Processing for quantitative parameters in rodent pancreatic MRI
MRI quantitative parameters can be obtained from advanced image processing methods using machine learning algorithms[35-37]. For practical considerations, quantitative parameters are re-generated from in-house built Matlab programs using non-linear least square methods with CPU (Central Processing Unit) acceleration.
T2 mapping: Traditionally, the transverse relaxation time T2 is obtained using multi-echo spin-echo pulse sequences, by sampling signals at several different echo-times (TE), and fitted to either multi- or single-exponential decay functions. Fast T2 mapping can be obtained using balanced steady-state free precession (SSFP) readout.
T1 mapping: On a clinical scanner, fast T1 mapping can be measured using inversion recovery methods or from variable flip angles experiments[39,40]. Since the MRI acquisition has to be synchronized with animal respiration, the effective repetition time (TR) is usually longer than 1 s. Thus, inversion recovery based protocols would be suggested for T1 mapping in rodent pancreatic imaging. Typically, the equation for measured signal in the inversion recovery T1 mapping experiment is a three-parameter function: SI(t) = a + b × exp(-t/T1*), where SI(t) is the signal intensity after each inversion time t, and T1* is the effective longitudinal relaxation time. The actual T1 relaxation time can be obtained after correction for the flip angles, or the Look-Locker readout.

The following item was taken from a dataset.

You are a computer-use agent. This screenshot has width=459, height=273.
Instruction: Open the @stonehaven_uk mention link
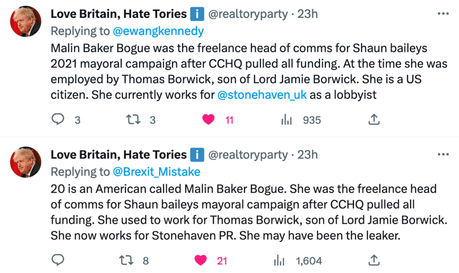tap(262, 95)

Diffusion-weighted model: In DWI experiments, the simple Gaussian diffusion can be assumed using a mono-exponential model. The two-compartment intravoxel incoherent motion model on the other hand is currently widely used in clinical pancreatitis and pancreatic tumor studies[43,44], and separates diffusion into the true-diffusion and the pseudo-diffusion fraction. Alternatively, sampling with high b-values above 1000 s/mm2 can be applied for non-Gaussian diffusion estimation using a diffusion kurtosis model.

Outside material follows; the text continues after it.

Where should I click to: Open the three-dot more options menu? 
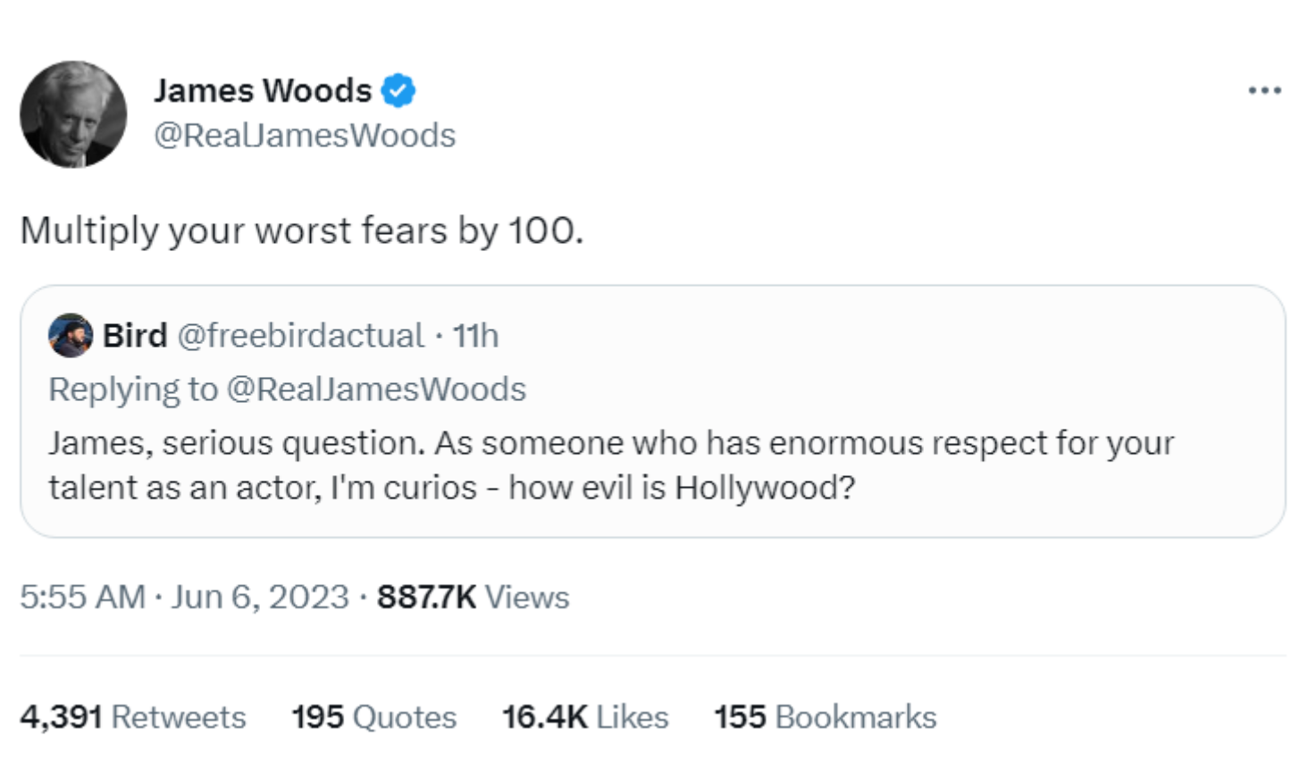(1264, 90)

Post-processing for DCE model: The first step in DCE data post-processing is the conversion of the raw MRI signal to the tissue concentration time curve (CTC). The tissue concentration Ct of contrast agent (CA) during the DCE perfusion experiment is solved as: 1/T1(t) = 1/T10 + r1 × Ct(t), where T10 is the T1 value before contrast injection, obtained from inversion recovery T1 mapping, and r1 is the longitudinal relativity of the applied CA. In a high temporal resolution DCE experiment, the T1 relaxation T1(t) after CA injection can be converted from the signal intensity (SI) time curve as described previously. Alternatively, CTC information can be directly extracted from the dynamic T1 mapping.

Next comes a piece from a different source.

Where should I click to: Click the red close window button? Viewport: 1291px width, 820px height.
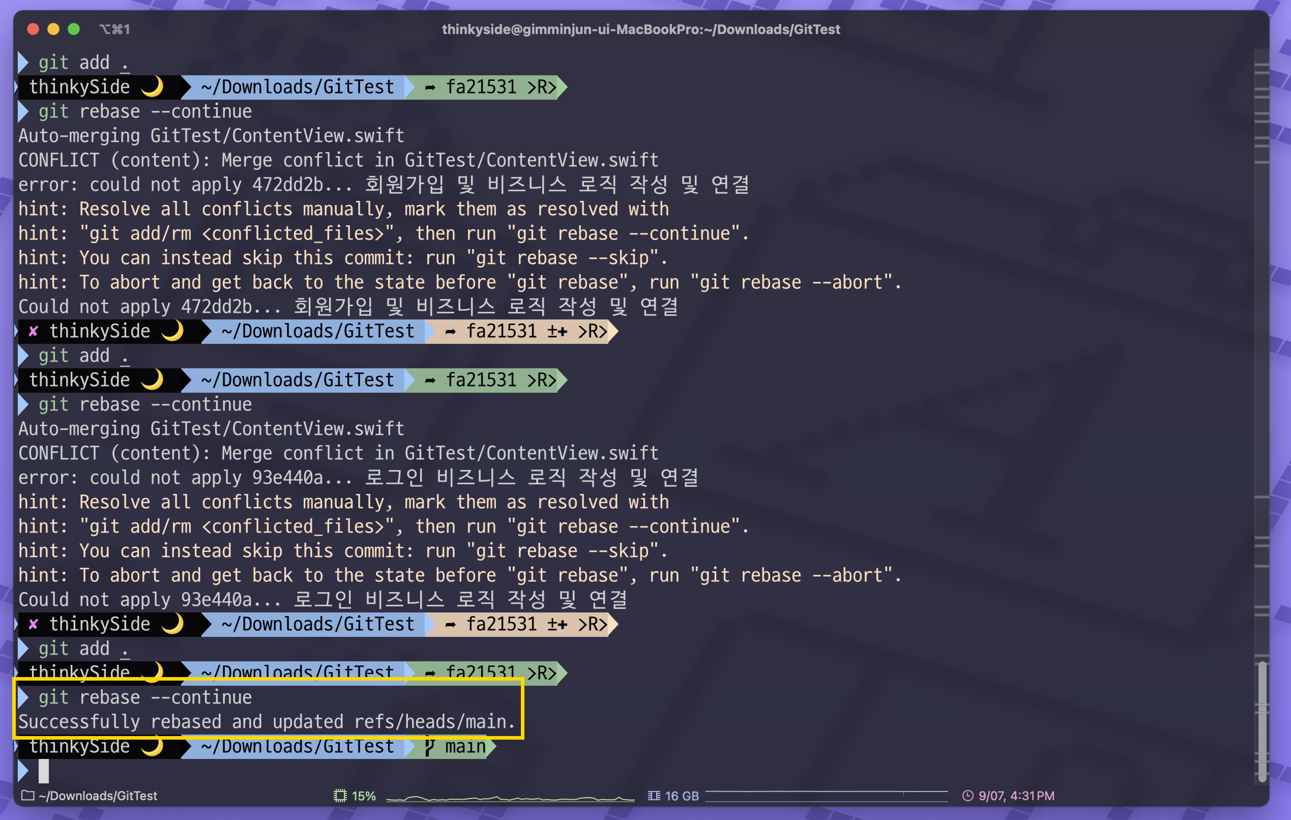tap(33, 29)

The vascular input function (VIF) Cp is determined by the CA concentration in blood Cb: Cp = Cb/(1 - Hct), which is obtained from CTC of the aorta or a major vein, and the hematocrit level Hct which is set to 42% in our studies. VIF is usually fitted into a bi-exponential function for further kinetic modeling. Perfusion indices, the transfer coefficient Ktrans and the rate constant kep, can be obtained from the standard or the modified Tofts model. In practice, the discrete convolution can be constructed as a matrix multiplication. The fraction volume ve of extravascular extracellular space is calculated as: ve = Ktrans/kep.